Gentoo Archives: gentoo-user

From: Simon Thelen <gentoo-user@××××.de>
To: gentoo-user@l.g.o
Subject: Re: [gentoo-user] [offtopic] Copy-On-Write ?
Date: Fri, 08 Sep 2017 19:09:48
Message-Id: 20170908190924.GB4764@anonymous
In Reply to: [gentoo-user] [offtopic] Copy-On-Write ? by Helmut Jarausch
1 On 17-09-07 at 17:46, Helmut Jarausch wrote:
2 > Hi,
3 Hello,
4
5 > sorry, this question is not Gentoo specific - but I know there are many
6 > very knowledgeable people on this list.
7 >
8 > I'd like to "hard-link" a file X to Y - i.e. there is no additional
9 > space on disk for Y.
10 >
11 > But, contrary to the "standard" hard-link (ln), file Y should be stored
12 > in a different place (inode) IF it gets modified.
13 > With the standard hard-link, file X is the same as Y, so any changes to
14 > Y are seen in X by definition.
15
16 > Is this possible
17 > - with an ext4 FS
18 > - or only with a different (which) FS
19 You can use GNU coreutil's `cp --reflink=always'. This will, however,
20 only work on filesystems which support the operation (afaik so far only
21 btrfs).
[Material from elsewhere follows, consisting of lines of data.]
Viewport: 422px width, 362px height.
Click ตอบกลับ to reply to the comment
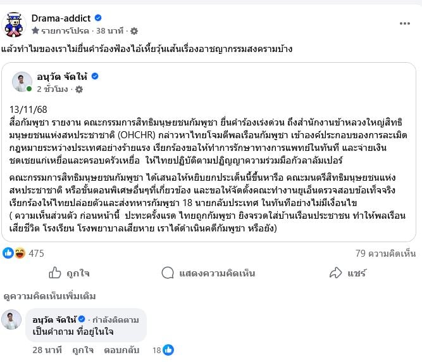click(122, 349)
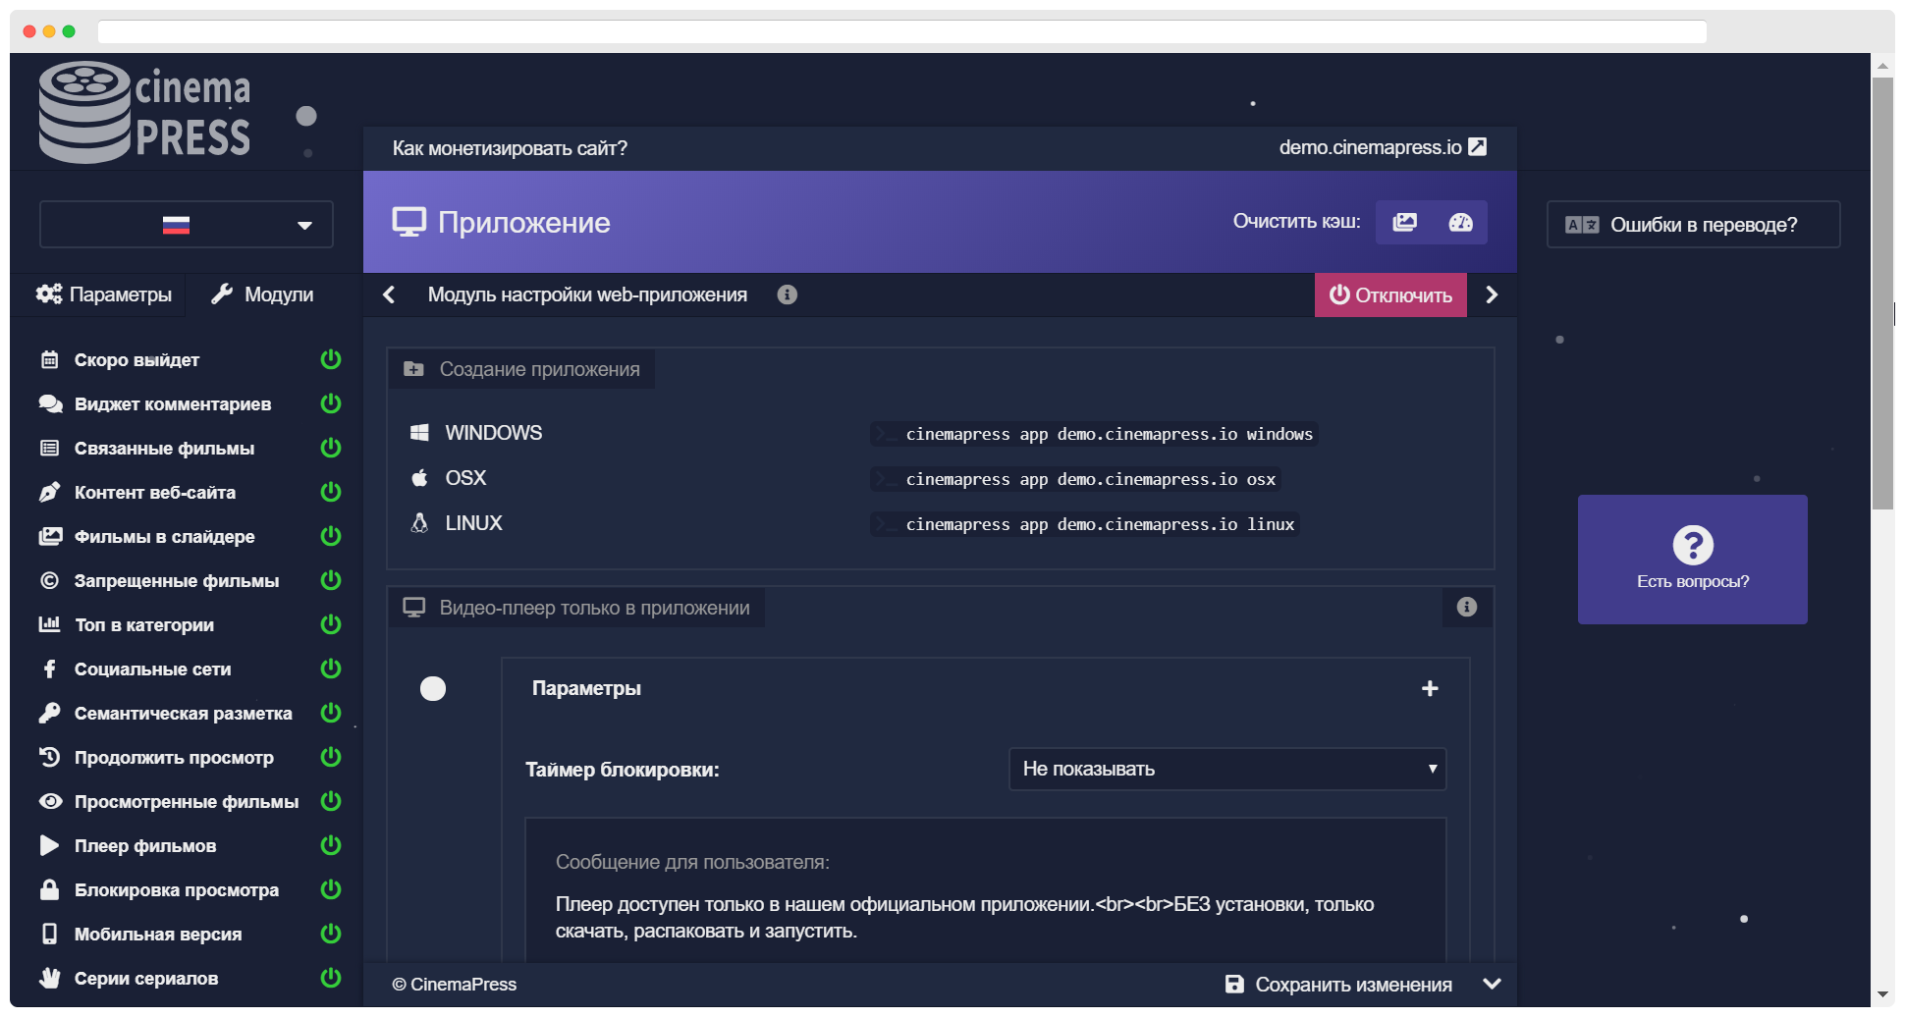Switch to Параметры tab
The height and width of the screenshot is (1017, 1905).
103,294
Though other CoW filesystems (such as ZFS) have similar
22 capabilities with snapshotting.
23
24 The only other possibility I know of would be creating an lvm partition
25 for that file and using lvm snapshots.
26
27 You should also be able to implement the functionality via fuse on top
28 of an ext4 base if the other solutions aren't to your taste.